Un derivato della curcuma potrebbe essere utilizzato in collirio per trattare le prime fasi del glaucoma, trova un nuovo studio guidato dai ricercatori dell’UCL e dell’Imperial College di Londra.
Nel nuovo documento pubblicato in Scientific Reports, i ricercatori riportano un nuovo metodo per distribuire la curcumina, estratta dalla curcuma speziata gialla, direttamente nella parte posteriore dell’occhio mediante colliri, superando la sfida della scarsa solubilità della curcumina.
Il team di ricerca ha scoperto che il collirio può ridurre la perdita di cellule retiniche nei ratti, che è noto per essere un segno precoce di glaucoma. Stanno anche studiando come il collirio possa essere usato quale strumento diagnostico per una serie di condizioni.
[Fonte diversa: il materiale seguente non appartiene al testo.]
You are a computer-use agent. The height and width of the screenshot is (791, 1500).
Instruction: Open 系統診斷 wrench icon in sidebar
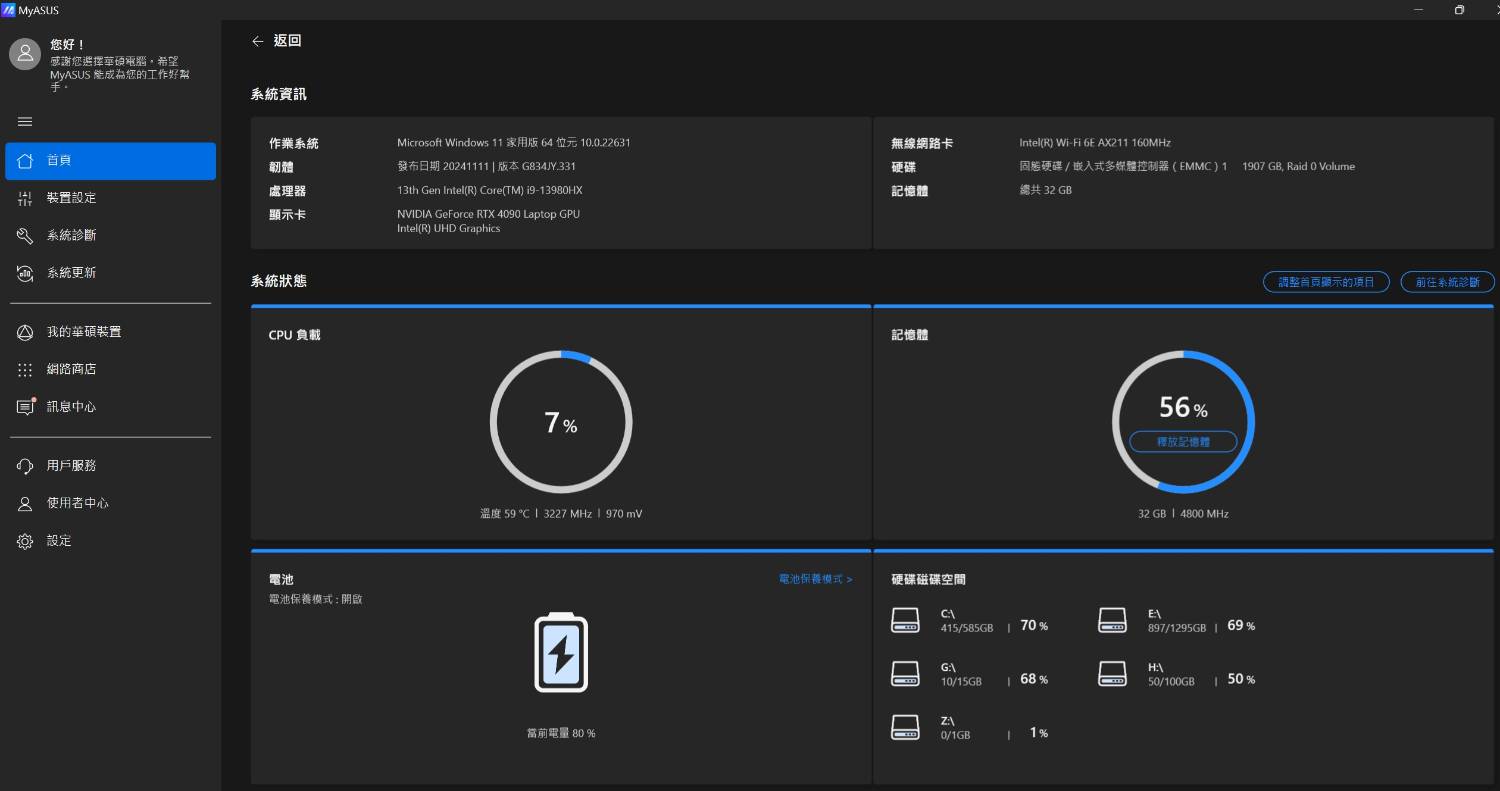(x=25, y=236)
“La curcumina è un composto eccitante che si è dimostrato promettente nel rilevare e trattare la neurodegenerazione implicata in numerose condizioni dell’occhio e del cervello dal glaucoma alla malattia di Alzheimer, quindi essere in grado di somministrarlo facilmente in colliri può finire per aiutare milioni di persone”, ha detto l’autrice principale dello studio, Prof.ssa Francesca Cordeiro (UCL Institute of Ophthalmology, Western Eye Hospital e Imperial College London).
Il glaucoma è un gruppo di condizioni oculari che colpiscono oltre 60 milioni di persone in tutto il mondo e portano alla cecità irreversibile in 1 caso su 10. La condizione coinvolge principalmente la perdita di cellule gangliari della retina, un tipo di neurone situato vicino alla superficie della retina. Fermare la perdita di queste cellule all’inizio non è ancora possibile, quindi ciò è un obiettivo chiave della ricerca sul glaucoma.
La curcumina si è dimostrata in precedenza utile per proteggere le cellule gangliari della retina quando somministrata per via orale. Per lo studio corrente, i ricercatori stavano cercando di trovare un metodo più affidabile per consegnarla. La somministrazione orale è difficile perché la curcumina ha scarsa solubilità, in modo da non facilmente sciogliersi e venir assorbita nel flusso sanguigno, e comporterebbe l’assunzione di grandi quantità di compresse (fino a 24 al giorno) il che può causare effetti indesiderati gastrointestinali.
Il team ha sviluppato un nuovo nanocarrier, in cui la curcumina è contenuta all’interno di un tensioattivo combinato con uno stabilizzante, entrambi noti per essere sicuri per l’uso umano e già presenti in prodotti per gli occhi esistenti. Il nanocarrier può essere utilizzato in colliri per fornire carichi molto più elevati di curcumina rispetto ad altri prodotti in via di sviluppo, aumentando la solubilità del farmaco di un fattore di quasi 400.000 e localizza la curcumina negli occhi anziché in tutto il corpo.
I ricercatori hanno inizialmente testato il prodotto su cellule che vengono utilizzati per modellare il glaucoma, prima di effettuare le prove in ratti con patologie oculari che coinvolgono la perdita dei gangliari delle cellule della retina.
Dopo l’uso due volte al giorno dei colliri nei ratti per tre settimane, la perdita di cellule gangliari della retina è stata significativamente ridotta rispetto ai controlli corrispondenti e il trattamento è risultato ben tollerato senza segni di irritazione o infiammazione agli occhi.
Avendo trovato un modo efficace per somministrare la curcumina, i ricercatori sperano che possa essere usato anche per diagnosticare la malattia di Alzheimer, poiché la curcumina è nota per legarsi ai depositi di proteina beta amiloide implicati nell’Alzheimer e può essere rilevata nella retina con fluorescenza per evidenziare le proteine ??maligne.
“Ora stiamo studiando gli usi diagnostici di questi colliri insieme ad altri modi per visualizzare la retina, poiché i test oculari possono essere l’occasione per rilevare i segni di neurodegenerazione con un test semplice e non invasivo”, ha detto il co-autore principale Dr. Ben Davis (UCL Institute of Ophthalmology e Imperial College London).
Il professor Cordeiro ha aggiunto: “Dato che viviamo più a lungo, malattie come il glaucoma e l’Alzheimer sono in costante aumento e riteniamo che le nostre scoperte potrebbero dare un contributo importante ad aiutare la vita delle persone colpite da queste malattie devastanti”.